### Work item
Retype each line of the data below exactly, beginning with the first and ending with the one that contains "The height and width of the screenshot is (645, 1144).". Pictures do not belong in the copy.

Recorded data
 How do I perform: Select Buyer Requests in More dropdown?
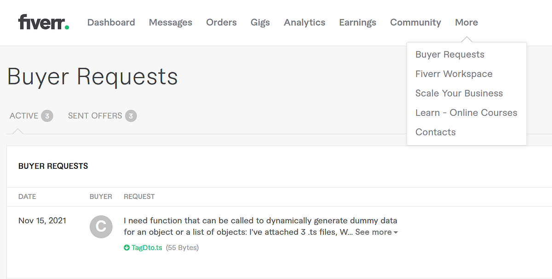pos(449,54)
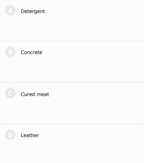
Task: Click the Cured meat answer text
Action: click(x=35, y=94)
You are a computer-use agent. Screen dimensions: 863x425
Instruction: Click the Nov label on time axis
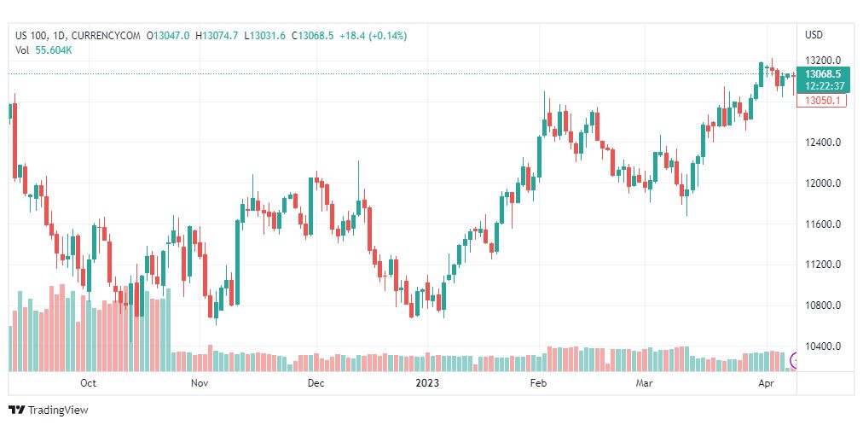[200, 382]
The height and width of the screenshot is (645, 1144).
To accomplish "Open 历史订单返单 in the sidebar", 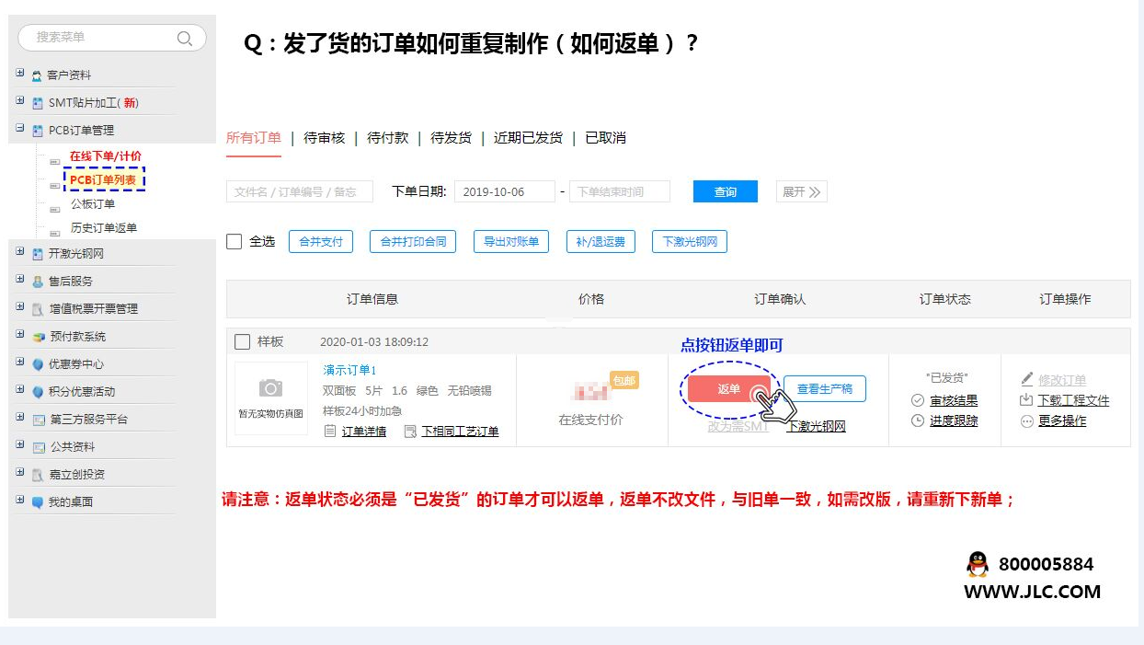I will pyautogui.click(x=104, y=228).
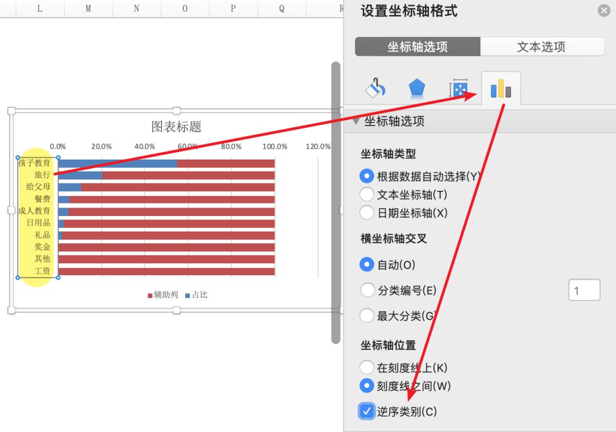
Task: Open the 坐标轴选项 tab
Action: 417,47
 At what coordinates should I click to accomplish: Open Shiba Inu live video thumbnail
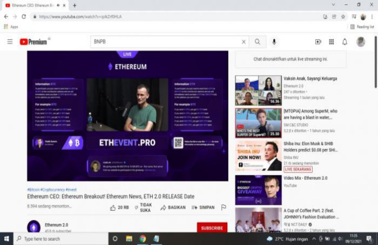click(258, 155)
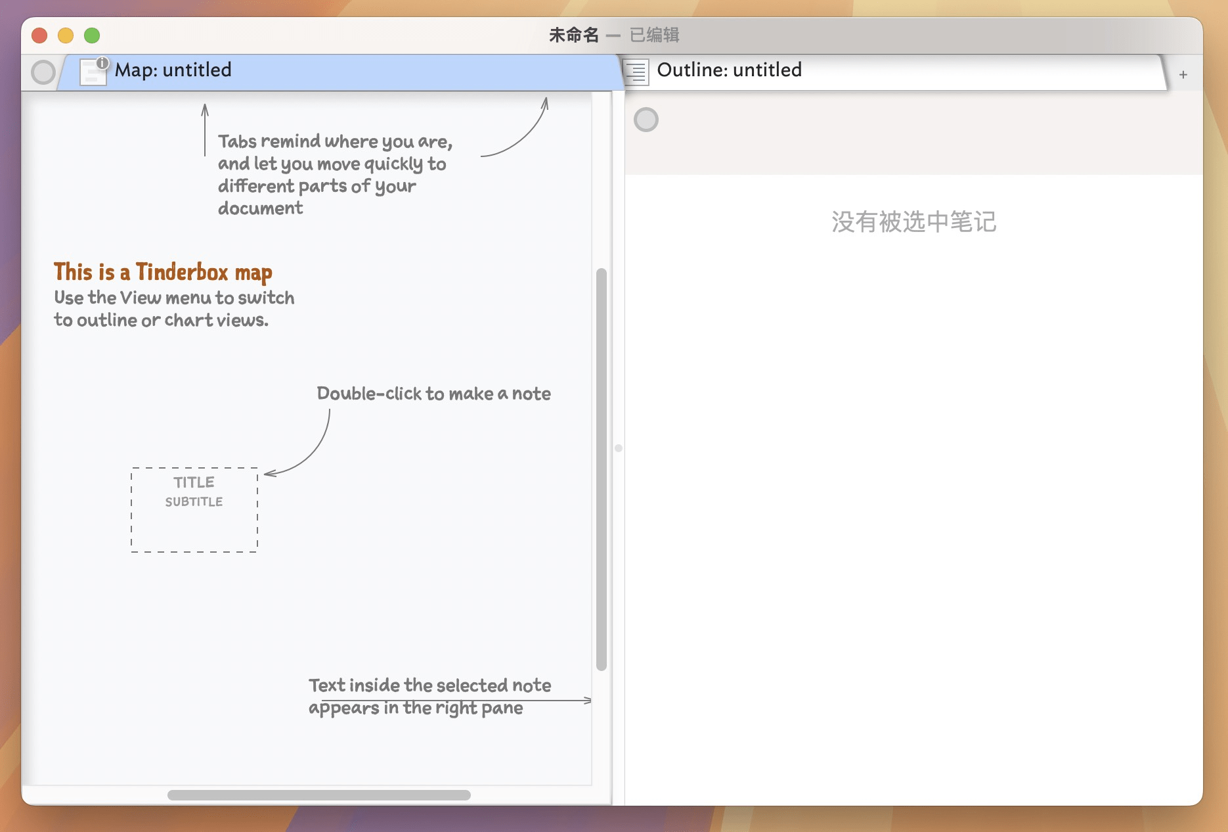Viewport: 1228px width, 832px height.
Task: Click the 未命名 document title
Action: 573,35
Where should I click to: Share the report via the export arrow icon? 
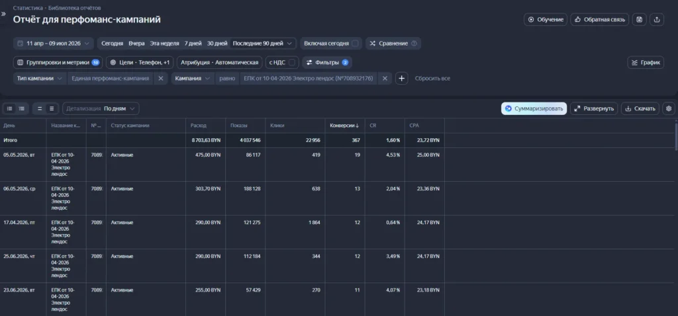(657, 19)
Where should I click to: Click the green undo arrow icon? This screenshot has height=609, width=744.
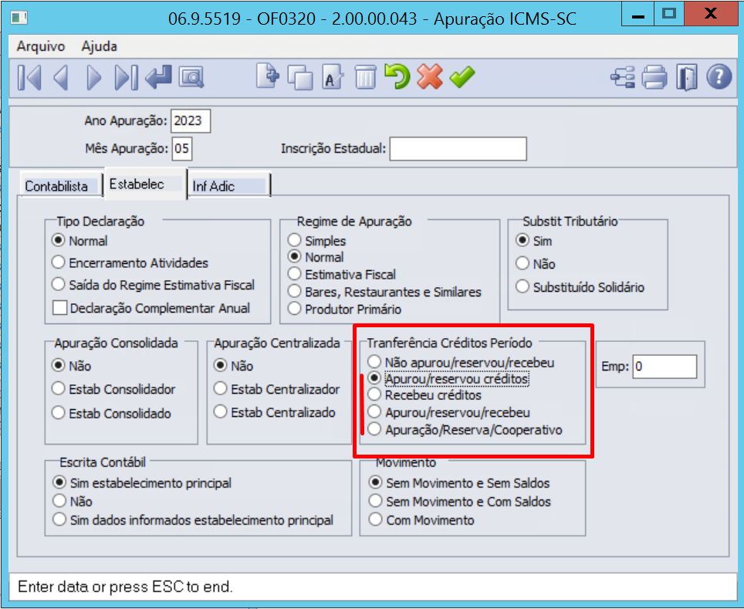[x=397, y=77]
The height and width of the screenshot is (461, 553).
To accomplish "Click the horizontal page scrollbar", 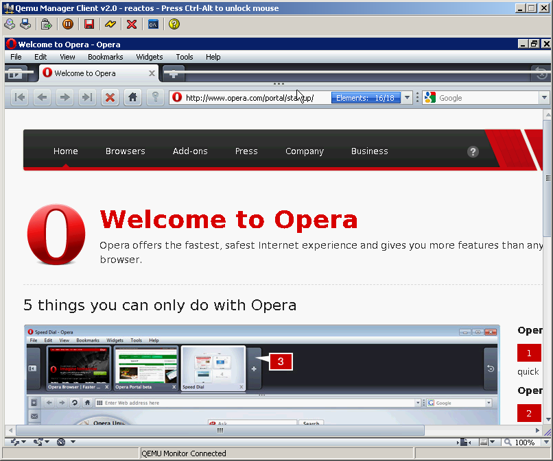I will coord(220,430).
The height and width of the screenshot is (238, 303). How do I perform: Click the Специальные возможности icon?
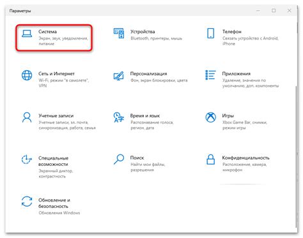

### Task response
 How do I perform: Select Buyer Requests in More dropdown?
pos(449,54)
Task: Click the Cured meat answer text
Action: click(x=35, y=94)
You are a computer-use agent. Screen dimensions: 863x425
Instruction: Click the Nov label on time axis
[200, 382]
The height and width of the screenshot is (645, 1144).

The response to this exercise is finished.